Dans ce bureau de coopération tchéco-autrichien, les Tchèques parlent en allemand, et quelques policiers autrichiens se sont mis à apprendre le tchèque. Leopold Schreiber dirige l’équipe autrichienne :
« La coopération fonctionne bien, comme vous pouvez le voir. Nous travaillons dans le même local, avec des ordinateurs dont les bases de données sont communes. Il y a un contact direct entre nos deux équipes. La langue commune est principalement l’allemand, mais les fonctionnaires autrichiens apprennent le tchèque, avec des résultats variables... »
Immigration illégale et criminalité semblent être les préoccupations principales des polices autrichienne et tchèque le long de la frontière désormais ouverte. Leopold Schreiber :
« Je ne peux malheureusement pas vous donner de chiffres exacts, mais en ce qui concerne la criminalité, la tendance du côté autrichien est à la hausse, en tout cas pour ce qui est des vols, des cambriolages ou des vols de voitures. En ce qui concerne l’immigration clandestine, la norme européenne veut que les immigrants demandent l’asile dans le premier pays de l’UE dans lequel ils sont arrivés. Donc quand les clandestins arrivent par exemple de Pologne et que nous les arrêtons sur le territoire autrichien, nous les ramenons à la frontière tchèque, où les fonctionnaires tchèques les prennent en charge jusqu’à la frontière polonaise. »

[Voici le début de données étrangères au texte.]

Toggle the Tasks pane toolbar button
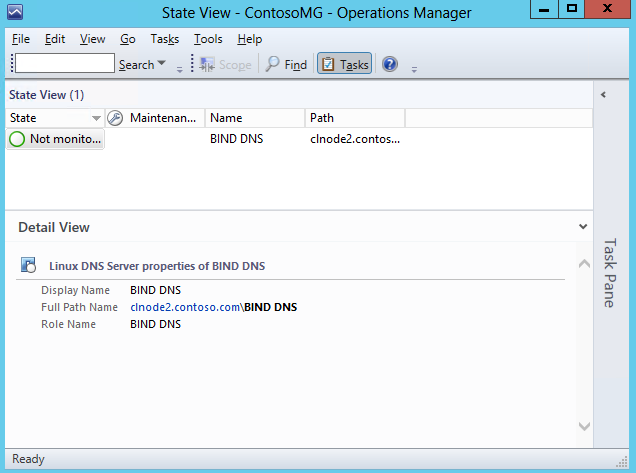Screen dimensions: 636x473 [x=344, y=64]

L’immigration clandestine reste en Autriche et en République tchèque un problème moins important qu’ailleurs, les deux pays n’ayant plus aucune frontière avec des Etats non-membres de l'espace Schengen (exception faite du Lichtenstein pour l’Autriche) depuis l’entrée de la Suisse dans la zone européenne de libre-circulation, il y a deux semaines.
Nous continuons notre route, pour arriver à la première commune autrichienne après la frontière : Drasenhofen. Aucun charme, comparé à Mikulov. On choisit donc de rentrer au chaud, au bistrot une nouvelle fois. Pas le même enthousiasme à propos de Schengen ici : « Laisse tomber ! » répète le patron au moins quinze fois. Pour lui l’ouverture des frontières, c’est une « Katastrophe », la criminalité en hausse et les Tchèques qui viennent seulement acheter au supermarché du coin des produits moins chers que chez eux...
Au fil de cette conversation à sens unique, on devinera que l’aubergiste est surtout aigri parce que la majorité de ses clients étaient des douaniers qui travaillaient ici jusqu’à la fin du poste-frontière, l'année dernière. Il y a toujours des gens qui râlent, nous dit le maire de Drasenhofen, Josef Studeny, qui porte un nom typiquement tchèque, comme beaucoup d’Autrichiens :
« Naturellement, quelques-uns seront toujours prêts à se plaindre, et on ne doit pas les négliger, mais dans l’ensemble ça marche. Je vois certainement le positif, pour nous l’élargissement de Schengen est une grande chance, pour nois vosins tchèques aussi, et nous devons travailler ensemble. »
Travailler ensemble : en tout cas, si les Autrichiens veulent aller travailler côté tchèque, ils le peuvent, mais les Tchèques ont encore besoin d’un permis pour travailler en Autriche. En attendant la fin des restrictions, une des priorités de la prochaine présidence tchèque de l’UE, les enfants n’attendent pas. Ils sont plus d’une dizaine de petits Tchèques que leur famille a décidé d’inscrire à l’école maternelle autrichienne. Des bambins qui, pour aller à l’école, traversent tous les jours une zone qui pendant des années a divisé le monde en deux blocs.